SELECTED EXCERPT:
☆ ☆ ☆ ☆ ☆
Economic changes affect how people approach reality on the level of trusting and valuing. I would guess that in cultures with material scarcity and political disestablishedness, people would have a stronger feeling of necessity -- thus, more of a sense of meaning, and less of a sense of generosity. And the reverse being true of cultures as they have less material scarcity and more political establishedness. It might be very difficult to preserve a sense of necessity in a post-scarcity future, and this would affect everyone, except maybe those who deliberately rejected post-scarcity. A lack of meaning, if taken far enough, leads to nihilism, or, if it doesn't quite that far, to "pale, washed-out" values. Perhaps these would be the values naturally chosen by us after 10,000 post-ASI years. [The 10,000 years we might spend in the Long Reflection.] But just because we naturally would choose weak values, doesn't mean weak values, or a weakness in holding values, is transcendentally right. What if our scarcity-afflicted ancestors were more in tune with reality than our post-scarcity descendants (or than us, where we are with less scarcity but still some)? Can we rule out a priori that scarcity values are better than post-scarcity values? I'm guessing no. What we think is "right" or "progressive" might really just be the way economic situations have biased us. It could be the case that meaning and selfishness are transcendentally right and our economic situation pries us away from those values, deceiving us. Thus, for a really fair Long Reflection, we have to keep around, and join in, societies steeped in scarcity.

So can we really have moral progress, or is it just that biases change in a somewhat regular, long-term way, such that if we are biased to the current moral bias-set, we see the intensification of it as progress?

A cadre of philosophers will be biased from their economic and other experiential upbringing. The cadre may have either watched or was formed secondhand by TV and movies (or in the future, VR equivalents?) which are based in blowing people's minds. (Secondhand exposure to such artifacts through the cultural atmosphere shaped by those who did watch them.) You can feel something happening in your brain when you watch such mind-blowing movies as The Matrix and Fight Club, and that blown-open, dazzled, perhaps damaged mind (which might still be clever, but which loses its sense that there is such a thing as truth that matters) perhaps remains with people their whole lives. I suppose having written this, now people could try to raise a subculture of Long Reflection philosophers, who have not been shaped by TV, movies, or VR -- only books. But books condition people as well. In fact, philosophical reflection conditions people, makes them "philosophical" about things.
☆ ☆ ☆ ☆ ☆
LISTING:
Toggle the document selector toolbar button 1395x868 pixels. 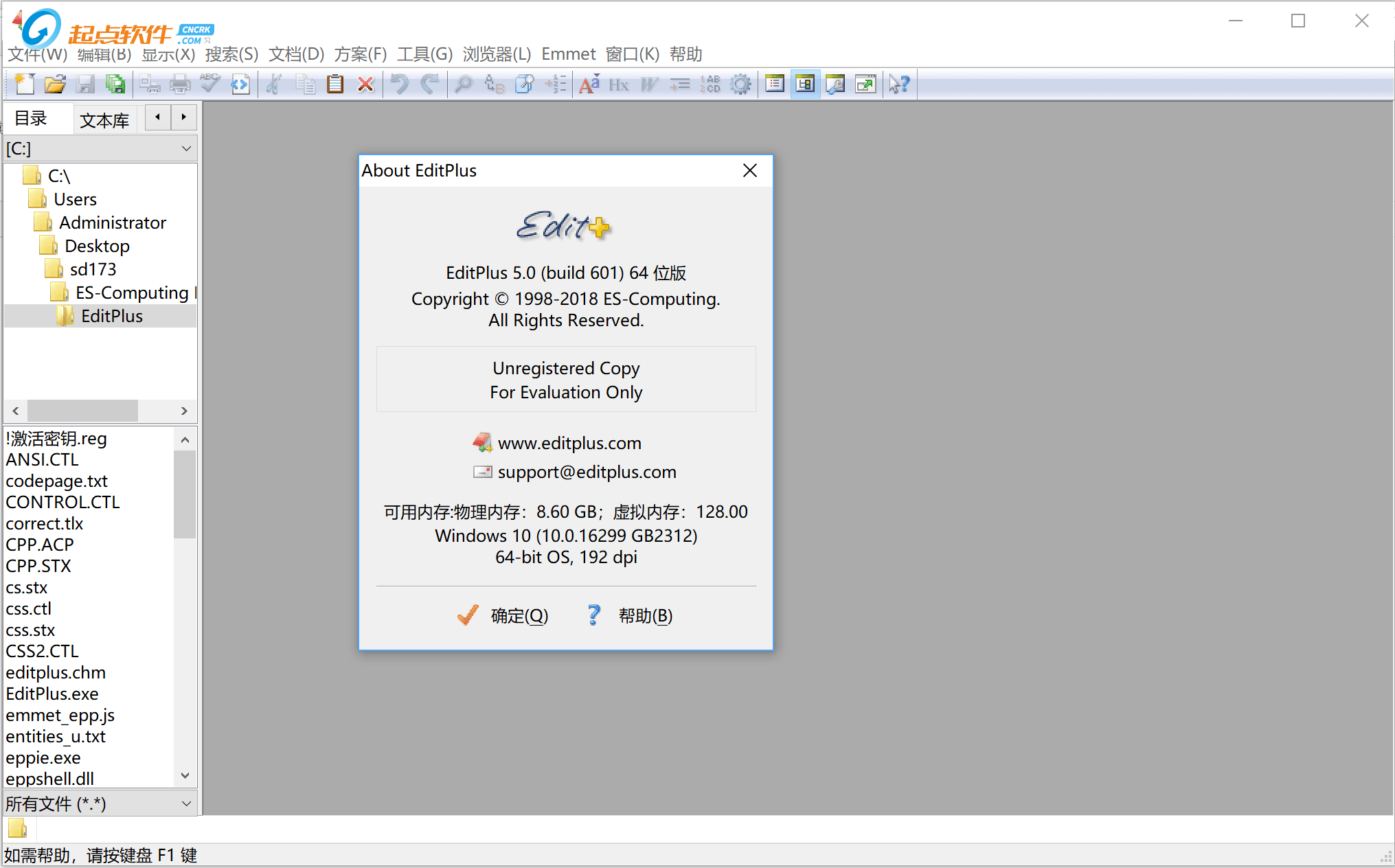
☆ ☆ ☆ ☆ ☆
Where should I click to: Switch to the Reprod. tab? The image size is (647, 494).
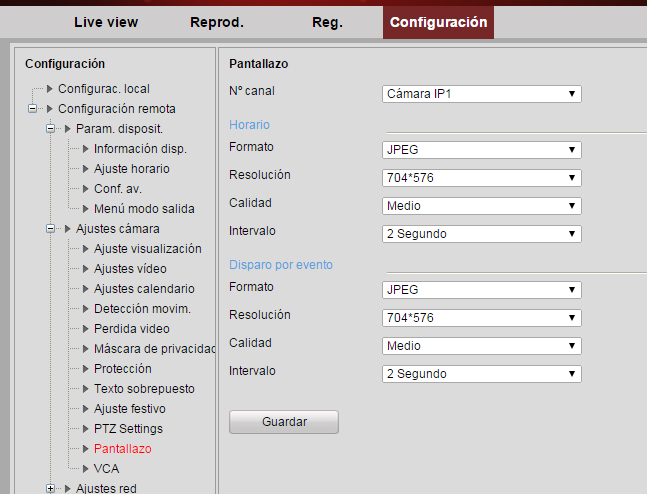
☆ ☆ ☆ ☆ ☆
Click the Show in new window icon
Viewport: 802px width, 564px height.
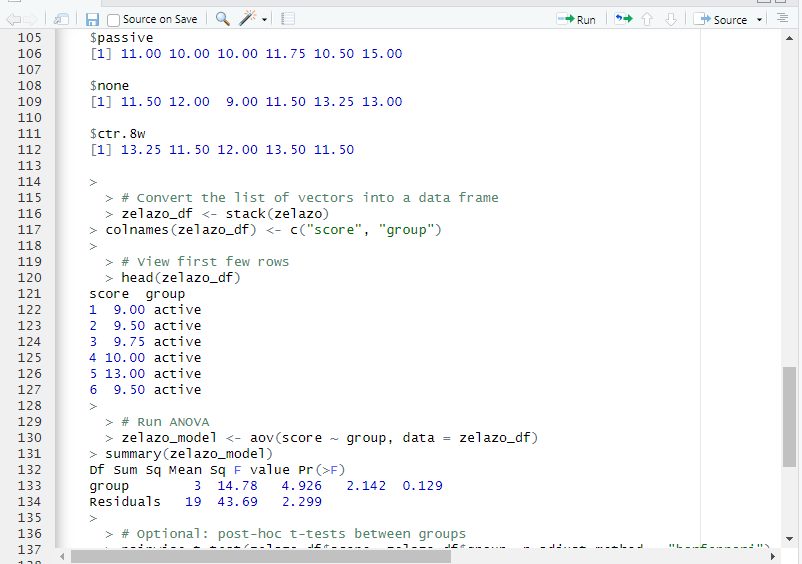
☆ ☆ ☆ ☆ ☆
PROBLEM: Carry on the text about scarcity, values and the Long Reflection from the point where it stops. This material comes from a different source than the text.

EXERCISE RESPONSE:
Being in physical settings shapes a person. Driving a car is about taking risks and acting in time. Taking public transit is about those things too, but more so about waiting and sitting. Being in VR spaces could be about personal empowerment, flying like a bird, wonder and pleasure (I'm assuming that VR systems won't have any bizarre and terrifying glitches).

Ideally philosophy is pure truth -- but what is philosophy? Is philosophy a "left-brained" thing? Is the truth only known that way? Or is it a "right-brained" thing as well? If we are all raised somewhat similarly, we might all agree on a definition of philosophy, as, perhaps a more left-brained thing (although our premises come from intuitions, often enough). But why should we all have been raised the same way?

--

Thinking Complete (Richard Ngo) Making decisions under multiple worldviews ("for real" this time)

I read this, but at this point, with the level of focus I can give, I can't go in depth on it. But it does seem to be something that some people interested in the Long Reflection should read (unless something supersedes it?). It's about what to do when you can't merge everyone's worldview into one worldview, but you still have to come up with a decision. I think it significantly possible that the Long Reflection will reach an stalemate and civilization will still have to make the decisions that the Long Reflection was supposed to help us make. While epistemic work can resolve some issues (get people on the same page / show armchair Long Reflection philosophers more evidence as to what really matters), I'm somewhat not optimistic that it will make it all the way to unity, and we will still have to decide collectively.

--

Thinking Complete (Richard Ngo) Which values are stable under ontology shifts?

This is an interesting post, and perhaps three months ago, I would have written a post on this blog responding to it more in depth. It is relevant to the Long Reflection, I suppose, by saying that values may not survive changes in "ontologies" (our understanding of what things are or how they work?), and may end up seeming foreign to us.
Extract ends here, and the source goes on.